[Exercise material]
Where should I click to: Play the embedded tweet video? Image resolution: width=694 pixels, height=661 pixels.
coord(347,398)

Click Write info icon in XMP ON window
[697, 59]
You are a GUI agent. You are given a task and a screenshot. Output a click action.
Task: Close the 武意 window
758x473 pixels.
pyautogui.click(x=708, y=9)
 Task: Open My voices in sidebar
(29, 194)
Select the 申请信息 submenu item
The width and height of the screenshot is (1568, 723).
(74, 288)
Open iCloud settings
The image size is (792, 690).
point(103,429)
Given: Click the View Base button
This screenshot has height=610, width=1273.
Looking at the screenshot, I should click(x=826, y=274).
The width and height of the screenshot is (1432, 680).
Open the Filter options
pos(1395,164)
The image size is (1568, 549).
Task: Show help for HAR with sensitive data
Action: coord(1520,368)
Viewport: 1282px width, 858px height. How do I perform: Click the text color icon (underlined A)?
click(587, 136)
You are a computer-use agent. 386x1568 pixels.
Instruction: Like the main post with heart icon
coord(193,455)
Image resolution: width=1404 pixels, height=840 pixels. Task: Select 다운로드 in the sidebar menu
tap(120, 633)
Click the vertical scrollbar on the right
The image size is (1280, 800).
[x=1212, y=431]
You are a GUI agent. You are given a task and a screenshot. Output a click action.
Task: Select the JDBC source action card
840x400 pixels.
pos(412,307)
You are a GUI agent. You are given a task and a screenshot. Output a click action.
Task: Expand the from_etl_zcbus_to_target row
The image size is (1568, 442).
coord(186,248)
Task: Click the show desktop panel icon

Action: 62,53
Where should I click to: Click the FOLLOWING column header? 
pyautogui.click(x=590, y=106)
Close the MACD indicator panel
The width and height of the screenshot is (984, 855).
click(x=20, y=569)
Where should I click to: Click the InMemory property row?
[/Exercise material]
The reply must present every entry, transcribed with its exact wording.

Where should I click to: Play the embedded tweet video? Image resolution: width=694 pixels, height=661 pixels.
coord(347,398)

Click Write info icon in XMP ON window
[697, 59]
You are a GUI agent. You are given a task and a screenshot. Output a click action.
Task: Close the 武意 window
758x473 pixels.
pyautogui.click(x=708, y=9)
 Task: Open My voices in sidebar
(29, 194)
Select the 申请信息 submenu item
The width and height of the screenshot is (1568, 723).
(74, 288)
Open iCloud settings
The image size is (792, 690).
point(103,429)
Given: Click the View Base button
This screenshot has height=610, width=1273.
Looking at the screenshot, I should click(x=826, y=274).
The width and height of the screenshot is (1432, 680).
Open the Filter options
pos(1395,164)
The image size is (1568, 549).
Task: Show help for HAR with sensitive data
Action: coord(1520,368)
Viewport: 1282px width, 858px height. How do I perform: Click the text color icon (underlined A)?
click(587, 136)
You are a computer-use agent. 386x1568 pixels.
Instruction: Like the main post with heart icon
coord(193,455)
Image resolution: width=1404 pixels, height=840 pixels. Task: Select 다운로드 in the sidebar menu
tap(120, 633)
Click the vertical scrollbar on the right
The image size is (1280, 800).
[x=1212, y=431]
You are a GUI agent. You are given a task and a screenshot. Output a click action.
Task: Select the JDBC source action card
840x400 pixels.
pos(412,307)
You are a GUI agent. You are given a task and a screenshot. Output a click action.
Task: Expand the from_etl_zcbus_to_target row
The image size is (1568, 442).
coord(186,248)
Task: Click the show desktop panel icon

Action: 62,53
Where should I click to: Click the FOLLOWING column header? 
pyautogui.click(x=590, y=106)
Close the MACD indicator panel
The width and height of the screenshot is (984, 855).
click(x=20, y=569)
Where should I click to: Click the InMemory property row?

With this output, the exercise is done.